*** Opening of Dataset extract ***
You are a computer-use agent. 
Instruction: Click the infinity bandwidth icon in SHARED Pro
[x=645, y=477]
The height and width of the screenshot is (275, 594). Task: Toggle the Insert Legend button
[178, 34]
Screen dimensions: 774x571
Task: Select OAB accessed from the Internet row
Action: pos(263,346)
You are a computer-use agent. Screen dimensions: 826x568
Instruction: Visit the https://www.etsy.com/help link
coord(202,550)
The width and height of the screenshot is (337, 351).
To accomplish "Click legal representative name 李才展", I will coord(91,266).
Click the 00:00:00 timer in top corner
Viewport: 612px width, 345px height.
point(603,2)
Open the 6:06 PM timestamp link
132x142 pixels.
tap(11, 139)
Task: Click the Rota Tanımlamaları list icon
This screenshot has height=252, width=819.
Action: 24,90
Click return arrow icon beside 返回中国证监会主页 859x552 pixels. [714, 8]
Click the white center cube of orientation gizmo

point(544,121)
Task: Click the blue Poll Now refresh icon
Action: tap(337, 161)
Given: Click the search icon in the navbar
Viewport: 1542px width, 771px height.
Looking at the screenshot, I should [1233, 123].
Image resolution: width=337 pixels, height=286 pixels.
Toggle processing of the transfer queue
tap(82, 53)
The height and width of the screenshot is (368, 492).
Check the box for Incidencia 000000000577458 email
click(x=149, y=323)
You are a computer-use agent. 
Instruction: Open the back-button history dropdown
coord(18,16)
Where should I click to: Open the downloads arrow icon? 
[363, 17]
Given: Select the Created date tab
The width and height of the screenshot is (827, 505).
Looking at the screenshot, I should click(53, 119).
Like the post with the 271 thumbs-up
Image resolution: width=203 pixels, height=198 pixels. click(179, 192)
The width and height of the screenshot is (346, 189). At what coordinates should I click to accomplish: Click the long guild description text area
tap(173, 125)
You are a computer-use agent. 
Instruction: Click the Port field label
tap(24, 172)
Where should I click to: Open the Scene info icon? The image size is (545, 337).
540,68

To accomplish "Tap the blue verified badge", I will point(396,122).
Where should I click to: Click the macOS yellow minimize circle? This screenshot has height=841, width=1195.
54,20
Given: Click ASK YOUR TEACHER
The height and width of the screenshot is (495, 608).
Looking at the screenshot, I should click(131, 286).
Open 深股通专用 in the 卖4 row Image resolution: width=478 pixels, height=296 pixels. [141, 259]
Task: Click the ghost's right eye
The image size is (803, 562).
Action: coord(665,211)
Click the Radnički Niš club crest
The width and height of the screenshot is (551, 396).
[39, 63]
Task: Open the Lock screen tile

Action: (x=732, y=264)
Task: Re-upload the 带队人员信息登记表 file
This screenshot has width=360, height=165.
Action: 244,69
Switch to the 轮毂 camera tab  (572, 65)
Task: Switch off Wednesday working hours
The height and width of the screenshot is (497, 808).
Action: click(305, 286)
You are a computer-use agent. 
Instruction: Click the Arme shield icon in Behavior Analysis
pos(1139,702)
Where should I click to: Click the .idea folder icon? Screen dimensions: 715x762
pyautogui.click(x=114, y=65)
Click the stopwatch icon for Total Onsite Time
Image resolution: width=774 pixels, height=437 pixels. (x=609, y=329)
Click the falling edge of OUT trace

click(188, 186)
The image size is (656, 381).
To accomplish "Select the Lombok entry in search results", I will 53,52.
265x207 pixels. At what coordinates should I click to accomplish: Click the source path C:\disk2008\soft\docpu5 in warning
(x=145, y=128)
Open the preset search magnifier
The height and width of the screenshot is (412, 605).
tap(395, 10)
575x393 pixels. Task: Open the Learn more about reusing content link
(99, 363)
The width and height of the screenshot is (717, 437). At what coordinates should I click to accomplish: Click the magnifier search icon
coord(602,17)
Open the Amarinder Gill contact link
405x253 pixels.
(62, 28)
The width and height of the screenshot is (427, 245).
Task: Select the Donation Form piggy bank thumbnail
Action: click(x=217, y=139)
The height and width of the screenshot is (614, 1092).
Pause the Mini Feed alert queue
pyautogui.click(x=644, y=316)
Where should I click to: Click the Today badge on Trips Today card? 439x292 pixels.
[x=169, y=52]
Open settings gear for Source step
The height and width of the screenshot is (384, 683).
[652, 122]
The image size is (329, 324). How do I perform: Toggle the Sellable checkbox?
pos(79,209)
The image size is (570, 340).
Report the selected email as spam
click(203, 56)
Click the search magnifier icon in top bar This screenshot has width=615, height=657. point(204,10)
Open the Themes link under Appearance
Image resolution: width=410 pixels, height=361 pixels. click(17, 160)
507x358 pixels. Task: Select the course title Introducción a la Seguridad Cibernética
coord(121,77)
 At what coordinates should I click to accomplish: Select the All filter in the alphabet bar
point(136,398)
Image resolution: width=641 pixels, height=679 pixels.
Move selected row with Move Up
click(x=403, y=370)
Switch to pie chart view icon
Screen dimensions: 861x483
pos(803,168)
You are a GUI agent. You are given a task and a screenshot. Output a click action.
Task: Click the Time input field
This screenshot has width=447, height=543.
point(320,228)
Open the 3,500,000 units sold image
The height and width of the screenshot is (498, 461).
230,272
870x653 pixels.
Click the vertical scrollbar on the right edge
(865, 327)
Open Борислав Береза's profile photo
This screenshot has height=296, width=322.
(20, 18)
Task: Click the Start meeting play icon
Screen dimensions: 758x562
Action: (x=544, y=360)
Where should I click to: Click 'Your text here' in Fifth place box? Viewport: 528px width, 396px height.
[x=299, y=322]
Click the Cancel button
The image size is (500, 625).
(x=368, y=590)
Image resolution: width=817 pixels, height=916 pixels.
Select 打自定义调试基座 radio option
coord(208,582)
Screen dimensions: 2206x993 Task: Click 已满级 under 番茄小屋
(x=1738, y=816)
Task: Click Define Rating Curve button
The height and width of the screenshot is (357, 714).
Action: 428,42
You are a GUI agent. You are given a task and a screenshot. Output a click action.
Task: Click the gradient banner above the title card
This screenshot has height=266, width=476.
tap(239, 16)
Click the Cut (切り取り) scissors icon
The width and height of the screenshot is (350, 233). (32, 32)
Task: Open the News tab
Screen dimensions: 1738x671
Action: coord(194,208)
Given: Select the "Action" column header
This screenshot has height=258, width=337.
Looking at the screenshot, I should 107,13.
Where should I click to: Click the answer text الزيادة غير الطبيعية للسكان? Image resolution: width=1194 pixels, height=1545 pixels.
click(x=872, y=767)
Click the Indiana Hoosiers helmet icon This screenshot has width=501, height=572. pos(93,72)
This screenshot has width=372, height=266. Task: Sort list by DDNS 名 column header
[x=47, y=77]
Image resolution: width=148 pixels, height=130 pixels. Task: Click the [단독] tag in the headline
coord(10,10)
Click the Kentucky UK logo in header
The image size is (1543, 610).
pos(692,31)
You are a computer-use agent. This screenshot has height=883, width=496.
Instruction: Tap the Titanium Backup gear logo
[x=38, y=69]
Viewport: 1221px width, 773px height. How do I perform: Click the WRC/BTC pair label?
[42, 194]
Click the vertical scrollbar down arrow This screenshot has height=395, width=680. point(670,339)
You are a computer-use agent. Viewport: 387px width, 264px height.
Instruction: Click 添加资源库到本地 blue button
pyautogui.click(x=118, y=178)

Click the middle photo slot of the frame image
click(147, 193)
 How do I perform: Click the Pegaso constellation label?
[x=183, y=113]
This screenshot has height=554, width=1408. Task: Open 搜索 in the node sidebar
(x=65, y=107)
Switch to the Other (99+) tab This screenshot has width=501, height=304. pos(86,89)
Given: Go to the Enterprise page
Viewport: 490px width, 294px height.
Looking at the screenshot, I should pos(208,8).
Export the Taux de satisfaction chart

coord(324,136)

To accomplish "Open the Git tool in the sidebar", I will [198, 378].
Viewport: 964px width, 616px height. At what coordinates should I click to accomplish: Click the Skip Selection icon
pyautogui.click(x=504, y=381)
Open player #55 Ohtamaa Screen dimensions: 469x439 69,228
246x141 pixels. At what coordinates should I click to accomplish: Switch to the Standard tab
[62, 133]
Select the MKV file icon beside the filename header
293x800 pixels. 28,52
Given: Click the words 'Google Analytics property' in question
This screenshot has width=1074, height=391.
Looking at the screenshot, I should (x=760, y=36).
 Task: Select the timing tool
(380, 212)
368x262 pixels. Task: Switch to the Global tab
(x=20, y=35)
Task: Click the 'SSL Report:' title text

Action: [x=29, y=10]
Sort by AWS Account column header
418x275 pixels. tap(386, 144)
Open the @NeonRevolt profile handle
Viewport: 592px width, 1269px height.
*** Close of Dataset extract ***
About this task — Every line from the line containing "Task: Click the Start meeting play icon" through the line containing "Task: Click Define Rating Curve button" in the records above must be retyped exactly. Leave out the rest.

Problem solution —
Task: Click the Start meeting play icon
Screen dimensions: 758x562
Action: (x=544, y=360)
Where should I click to: Click 'Your text here' in Fifth place box? Viewport: 528px width, 396px height.
[x=299, y=322]
Click the Cancel button
The image size is (500, 625).
(x=368, y=590)
Image resolution: width=817 pixels, height=916 pixels.
Select 打自定义调试基座 radio option
coord(208,582)
Screen dimensions: 2206x993 Task: Click 已满级 under 番茄小屋
(x=1738, y=816)
Task: Click Define Rating Curve button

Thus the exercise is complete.